YOUR TASK
Pictures stay out of the copy; output exactly the lines from the one containing "This screenshot has height=455, width=606." through the end of the material.

PROVIDED RECORDS

□ □ □ □ □ □ □

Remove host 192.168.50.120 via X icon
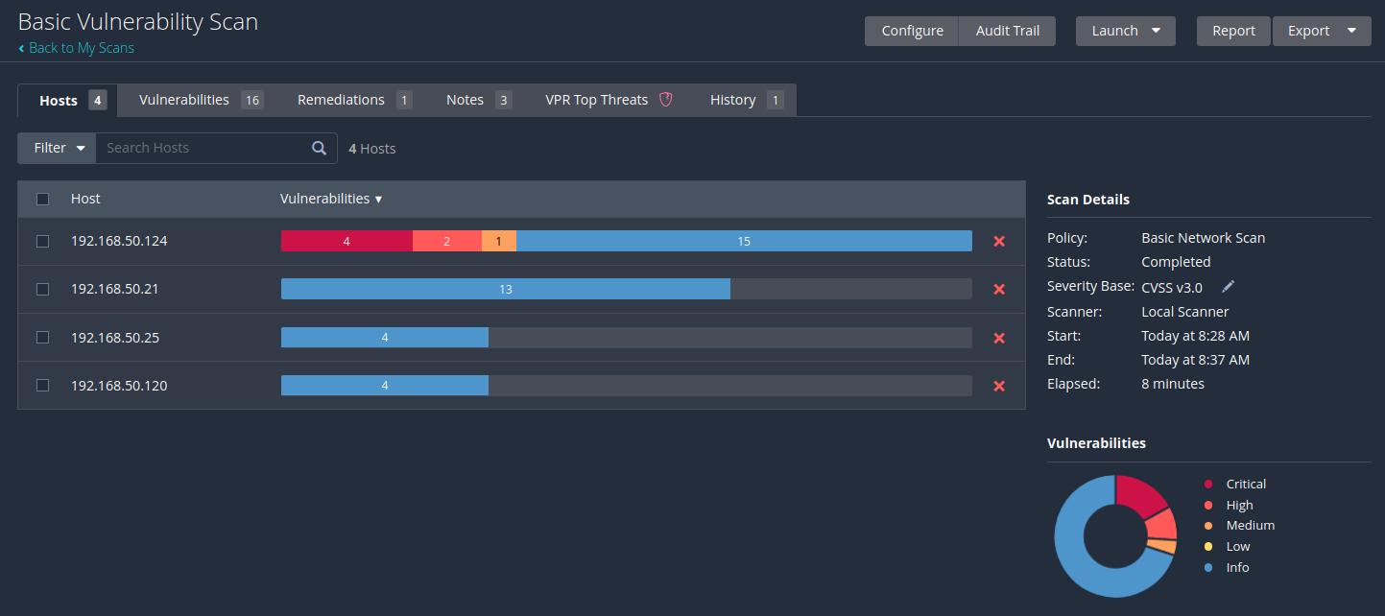The width and height of the screenshot is (1385, 616). [x=998, y=386]
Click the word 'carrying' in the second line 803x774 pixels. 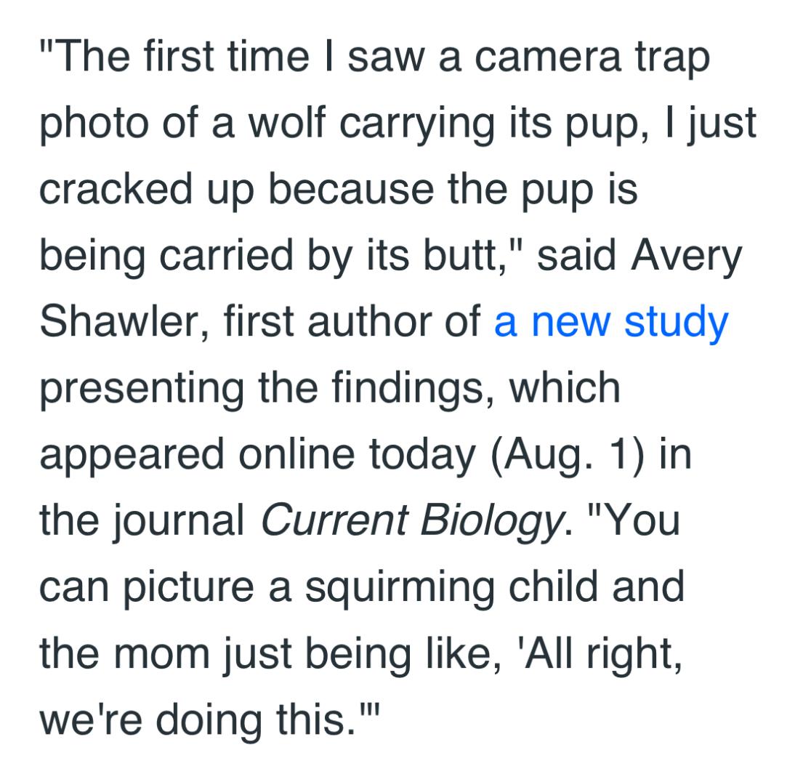pyautogui.click(x=417, y=124)
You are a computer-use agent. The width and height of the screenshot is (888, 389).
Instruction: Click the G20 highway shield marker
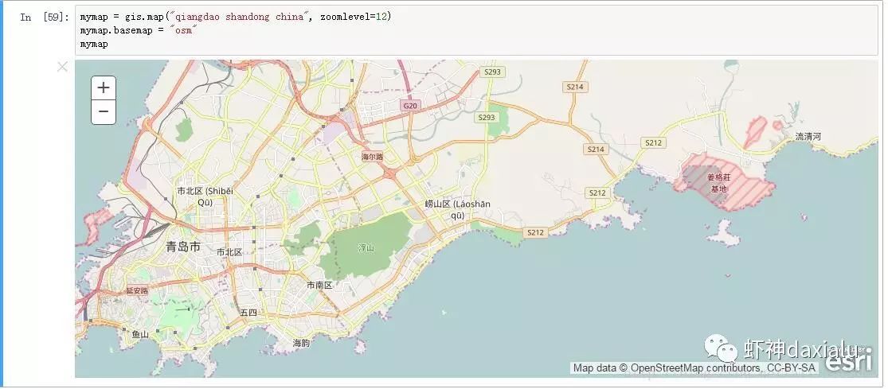pyautogui.click(x=409, y=106)
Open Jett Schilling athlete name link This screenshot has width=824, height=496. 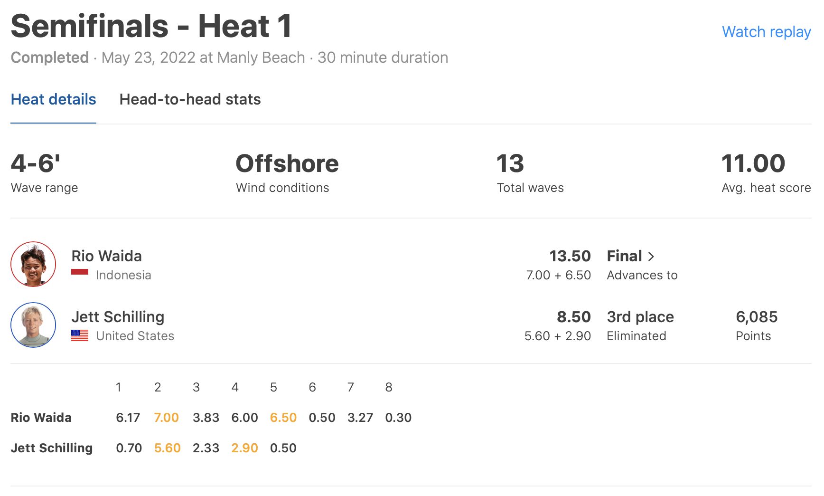point(118,317)
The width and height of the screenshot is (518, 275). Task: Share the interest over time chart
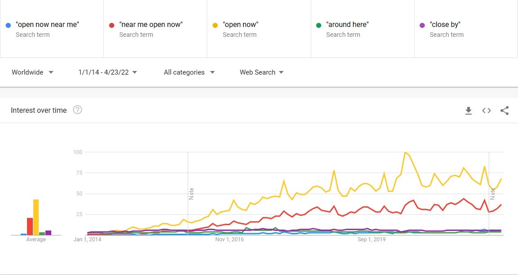pyautogui.click(x=505, y=111)
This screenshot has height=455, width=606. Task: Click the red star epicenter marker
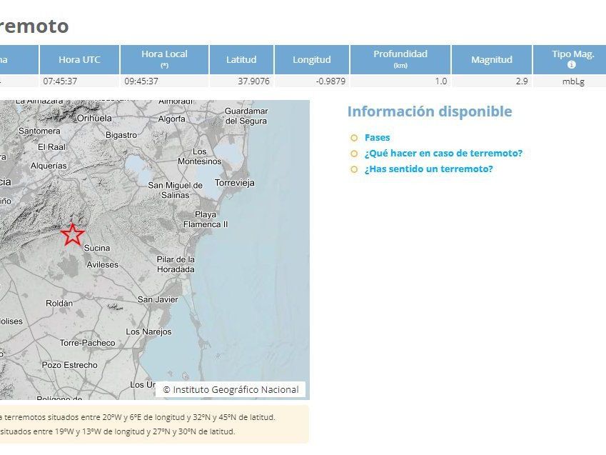coord(72,234)
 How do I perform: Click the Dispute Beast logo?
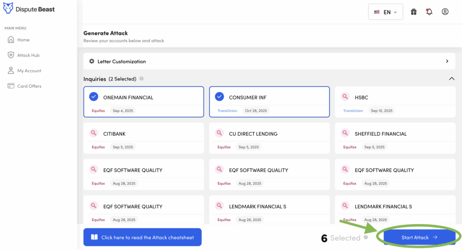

□ □ □ □ □ □ □

YOUR RESPONSE
This screenshot has height=455, width=606. Task: Click the red star epicenter marker
coord(72,234)
 How do I perform: Click the Dispute Beast logo?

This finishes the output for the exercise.